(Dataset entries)
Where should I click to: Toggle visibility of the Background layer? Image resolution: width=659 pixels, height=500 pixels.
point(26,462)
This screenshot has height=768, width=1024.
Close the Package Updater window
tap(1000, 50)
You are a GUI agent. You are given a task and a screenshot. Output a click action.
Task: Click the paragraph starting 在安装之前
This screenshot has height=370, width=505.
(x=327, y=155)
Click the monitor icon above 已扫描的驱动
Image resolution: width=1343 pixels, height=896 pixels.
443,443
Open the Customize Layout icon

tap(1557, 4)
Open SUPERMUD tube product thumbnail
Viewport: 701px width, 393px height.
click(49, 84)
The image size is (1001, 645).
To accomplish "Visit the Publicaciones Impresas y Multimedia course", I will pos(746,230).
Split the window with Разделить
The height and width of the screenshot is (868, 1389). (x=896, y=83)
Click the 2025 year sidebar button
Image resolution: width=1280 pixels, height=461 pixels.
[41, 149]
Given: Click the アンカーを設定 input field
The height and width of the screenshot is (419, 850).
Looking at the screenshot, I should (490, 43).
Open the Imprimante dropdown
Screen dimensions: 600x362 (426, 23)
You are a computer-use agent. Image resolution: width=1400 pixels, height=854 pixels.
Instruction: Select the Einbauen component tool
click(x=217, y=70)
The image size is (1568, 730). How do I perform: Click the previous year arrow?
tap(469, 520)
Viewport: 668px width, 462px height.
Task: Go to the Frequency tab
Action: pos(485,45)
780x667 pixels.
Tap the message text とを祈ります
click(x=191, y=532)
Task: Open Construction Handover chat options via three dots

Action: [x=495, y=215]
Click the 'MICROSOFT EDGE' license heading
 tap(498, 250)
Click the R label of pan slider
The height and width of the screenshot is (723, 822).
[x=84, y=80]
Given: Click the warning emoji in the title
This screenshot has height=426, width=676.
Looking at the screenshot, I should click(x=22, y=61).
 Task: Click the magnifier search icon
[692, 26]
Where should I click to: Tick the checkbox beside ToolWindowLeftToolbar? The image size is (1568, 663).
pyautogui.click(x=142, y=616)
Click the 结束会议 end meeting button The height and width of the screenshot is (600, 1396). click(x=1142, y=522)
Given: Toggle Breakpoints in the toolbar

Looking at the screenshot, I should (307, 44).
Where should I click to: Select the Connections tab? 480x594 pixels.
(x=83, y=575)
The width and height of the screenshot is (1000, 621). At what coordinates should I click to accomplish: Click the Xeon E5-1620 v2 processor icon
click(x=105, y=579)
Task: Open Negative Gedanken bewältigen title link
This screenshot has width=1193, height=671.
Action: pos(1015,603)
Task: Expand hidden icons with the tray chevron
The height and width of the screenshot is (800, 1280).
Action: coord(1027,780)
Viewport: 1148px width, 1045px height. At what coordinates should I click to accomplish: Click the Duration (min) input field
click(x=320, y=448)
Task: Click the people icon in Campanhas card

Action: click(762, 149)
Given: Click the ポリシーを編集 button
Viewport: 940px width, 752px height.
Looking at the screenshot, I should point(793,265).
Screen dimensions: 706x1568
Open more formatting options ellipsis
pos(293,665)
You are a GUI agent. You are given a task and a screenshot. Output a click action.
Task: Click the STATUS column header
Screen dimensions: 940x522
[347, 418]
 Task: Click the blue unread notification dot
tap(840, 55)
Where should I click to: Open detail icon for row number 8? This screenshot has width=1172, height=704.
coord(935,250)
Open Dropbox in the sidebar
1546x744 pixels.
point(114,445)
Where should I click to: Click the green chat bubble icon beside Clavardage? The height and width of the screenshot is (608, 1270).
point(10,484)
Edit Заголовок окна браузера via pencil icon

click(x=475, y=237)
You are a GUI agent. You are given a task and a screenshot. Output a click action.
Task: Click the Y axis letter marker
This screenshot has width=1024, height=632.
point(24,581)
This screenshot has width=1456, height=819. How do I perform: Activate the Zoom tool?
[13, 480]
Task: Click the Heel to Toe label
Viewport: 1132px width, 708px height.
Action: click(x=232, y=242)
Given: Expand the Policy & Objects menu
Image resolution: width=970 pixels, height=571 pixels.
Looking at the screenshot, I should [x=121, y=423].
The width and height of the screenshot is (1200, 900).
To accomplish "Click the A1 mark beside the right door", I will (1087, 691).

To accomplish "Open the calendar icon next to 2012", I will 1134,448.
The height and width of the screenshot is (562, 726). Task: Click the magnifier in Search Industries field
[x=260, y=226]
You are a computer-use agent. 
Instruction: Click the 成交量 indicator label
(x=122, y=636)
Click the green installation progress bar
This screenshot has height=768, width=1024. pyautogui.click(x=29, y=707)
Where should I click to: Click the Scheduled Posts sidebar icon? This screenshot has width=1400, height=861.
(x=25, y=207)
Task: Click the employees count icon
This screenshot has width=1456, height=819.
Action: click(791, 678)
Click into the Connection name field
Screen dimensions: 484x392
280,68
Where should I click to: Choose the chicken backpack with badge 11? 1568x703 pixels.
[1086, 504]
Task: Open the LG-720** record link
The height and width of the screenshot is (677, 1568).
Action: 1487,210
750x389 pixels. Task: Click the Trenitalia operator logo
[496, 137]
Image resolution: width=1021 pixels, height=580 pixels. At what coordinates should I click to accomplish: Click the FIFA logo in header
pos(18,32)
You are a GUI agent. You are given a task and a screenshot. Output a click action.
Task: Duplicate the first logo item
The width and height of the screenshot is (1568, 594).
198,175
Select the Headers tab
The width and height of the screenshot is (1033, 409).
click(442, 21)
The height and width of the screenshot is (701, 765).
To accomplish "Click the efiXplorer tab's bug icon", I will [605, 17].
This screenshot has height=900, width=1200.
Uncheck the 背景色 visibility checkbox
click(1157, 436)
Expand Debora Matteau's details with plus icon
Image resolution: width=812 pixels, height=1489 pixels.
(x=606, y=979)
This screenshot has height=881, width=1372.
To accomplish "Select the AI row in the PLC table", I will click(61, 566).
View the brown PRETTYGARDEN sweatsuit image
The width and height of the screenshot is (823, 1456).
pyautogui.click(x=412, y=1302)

** About this exercise **
From the entries above, print the lines beginning at the one with "Task: Click the blue unread notification dot" and stopping after the one with "Task: Click the Y axis letter marker", exactly as written and with nothing else.

** Reply to the exercise **
 Task: Click the blue unread notification dot
tap(840, 55)
Where should I click to: Open detail icon for row number 8? This screenshot has width=1172, height=704.
coord(935,250)
Open Dropbox in the sidebar
1546x744 pixels.
point(114,445)
Where should I click to: Click the green chat bubble icon beside Clavardage? The height and width of the screenshot is (608, 1270).
point(10,484)
Edit Заголовок окна браузера via pencil icon

click(x=475, y=237)
You are a GUI agent. You are given a task and a screenshot. Output a click action.
Task: Click the Y axis letter marker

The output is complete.